-- Task directions --
Continue the passage below on the α-E-catenin mouse mutation, starting after its final sentence; the listing that follows it is not part of that text.

── Reading passage ──

Abstract
Catenins are proteins associated with the cytoplasmic domain of cadherins, a family of transmembrane cell adhesion molecules. The cadherin–catenin adhesion system is involved in morphogenesis during development and in the maintenance of the integrity of different tissue types. Using a gene trap strategy, we have isolated a mouse mutation for the gene encoding the α-E-catenin. This form of the α-catenin appears frequently coexpressed with E-cadherin in epithelial cell types. The mutation obtained eliminates the carboxyl-terminal third of the protein but nevertheless provokes a complete loss-of-function phenotype. Homozygous mutants show disruption of the trophoblast epithelium (the first differentiated embryonic tissue), and development is consequently blocked at the blastocyst stage. This phenotype parallels the defects observed in E-cadherin mutant embryos. Our results show the requirement of the α-E-catenin carboxy terminus for its function and represent evidence of the role of the α-E-catenin in vivo, identifying this molecule as the natural partner of the E-cadherin in trophoblast epithelium.
Keywords: cell adhesion, blastocyst, epithelial cells
Cadherins constitute a family of transmembrane cell adhesion molecules mediating homophilic cell–cell adhesion (1). To form a functional complex, they require association with the cytoplasmic proteins catenins (2). Two different classes of molecularly unrelated catenins have been defined, the α- and β-catenins. Both are required to obtain a functional complex (3, 4). The minimal cadherin–catenin complex is composed of cadherin, β-catenin or plakoglobin, and α-catenin molecules (5–7). In this complex, β-catenin binds directly to the cadherin cytoplasmic domain and α-E-catenin binds to β-catenin, without direct interaction with cadherin (8). Binding of the complex to the actin-based cytoskeleton is considered essential for its functional organization. α-Catenin has been found to bind actin (9) and to mediate the binding of α-actinin to the cadherin–catenin complex (10) and therefore stands out as the best candidate for the molecule binding the complex to the cytoskeleton.
The cadherin family is very diverse, and a large number of members have been identified (11). This diversity is possibly related to the establishment and maintenance of cohesive interactions within many different embryonic and adult tissues. In contrast, only two α-catenins (12–14), one β-catenin (15, 16), and the related molecule plakoglobin (17) have been described (2). It is therefore likely that there is a considerable degree of promiscuity of catenins in their association with the different cadherins. In fact, in vitro experiments demonstrated that the two α-catenins, E and N, are functionally interchangeable (14). Despite this functional redundancy in vitro, expression of the two α-catenins is temporally and spatially regulated in vivo, suggesting their functional specialization. α-E-catenin tends to be expressed in epithelial cell types, coinciding in many tissues with the expression of the E-cadherin (18, 19). A mouse mutation of the E-cadherin obtained by gene targeting disrupts the formation of the trophectoderm, which is the first epithelial tissue to differentiate in the mouse embryo (20, 21).

───
── Excerpted records ──

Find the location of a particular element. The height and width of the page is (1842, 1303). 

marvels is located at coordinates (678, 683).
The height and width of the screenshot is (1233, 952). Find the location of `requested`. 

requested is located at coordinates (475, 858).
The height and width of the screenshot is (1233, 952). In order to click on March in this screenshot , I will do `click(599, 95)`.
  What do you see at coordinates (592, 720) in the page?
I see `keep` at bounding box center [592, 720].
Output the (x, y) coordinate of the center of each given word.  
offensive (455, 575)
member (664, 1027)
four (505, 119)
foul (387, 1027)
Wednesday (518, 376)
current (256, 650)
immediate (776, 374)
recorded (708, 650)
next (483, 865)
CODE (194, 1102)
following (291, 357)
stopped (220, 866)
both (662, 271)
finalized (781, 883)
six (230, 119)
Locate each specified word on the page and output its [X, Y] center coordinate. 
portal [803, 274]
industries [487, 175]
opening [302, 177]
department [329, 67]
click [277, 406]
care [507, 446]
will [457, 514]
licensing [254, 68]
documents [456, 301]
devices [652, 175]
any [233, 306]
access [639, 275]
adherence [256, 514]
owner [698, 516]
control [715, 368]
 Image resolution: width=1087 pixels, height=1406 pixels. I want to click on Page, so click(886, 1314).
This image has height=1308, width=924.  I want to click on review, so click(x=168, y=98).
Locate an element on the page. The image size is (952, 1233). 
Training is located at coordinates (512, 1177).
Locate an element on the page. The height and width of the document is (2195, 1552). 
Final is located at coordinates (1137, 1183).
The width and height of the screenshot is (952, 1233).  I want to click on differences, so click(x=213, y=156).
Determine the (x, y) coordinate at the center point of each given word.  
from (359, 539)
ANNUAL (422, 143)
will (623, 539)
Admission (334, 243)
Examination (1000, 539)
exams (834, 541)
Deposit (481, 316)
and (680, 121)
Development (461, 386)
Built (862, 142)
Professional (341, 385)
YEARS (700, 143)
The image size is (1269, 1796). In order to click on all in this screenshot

───

-- Exercise result --
We present here the molecular and developmental analysis of the mutant phenotype of a gene trap-induced mouse mutation of the α-E-catenin gene. Gene trapping is an efficient way to target endogenous genes in embryonic stem (ES) cells, it is a highly mutagenic screen and allows monitoring of the expression of the endogenous promoter by a LacZ reporter gene (22–24). The mutation obtained for the α-E-catenin gene specifically deletes the region encoding the carboxyl-terminal third of the protein and results in a phenotype similar to the E-cadherin mutant. The results presented provide evidence of the role of the α-E-catenin in vivo and show that this molecule is required for the formation of the trophectoderm at the blastocyst stage, identifying it as the in vivo partner of E-cadherin in preimplantation development.
MATERIALS AND METHODS
Gene Trap Strategy.
The gene trap vector pGT1.8geo (25) containing the β-geo reporter-selectable marker (23) was electroporated in R1 ES cells (26) as described (27). Positive clones were stained for detection of LacZ expression and used to generate mouse chimeras by morula aggregation as described (26). The expression patterns of the trapped genes was determined by whole mount LacZ staining of heterozygous embryos as described (28).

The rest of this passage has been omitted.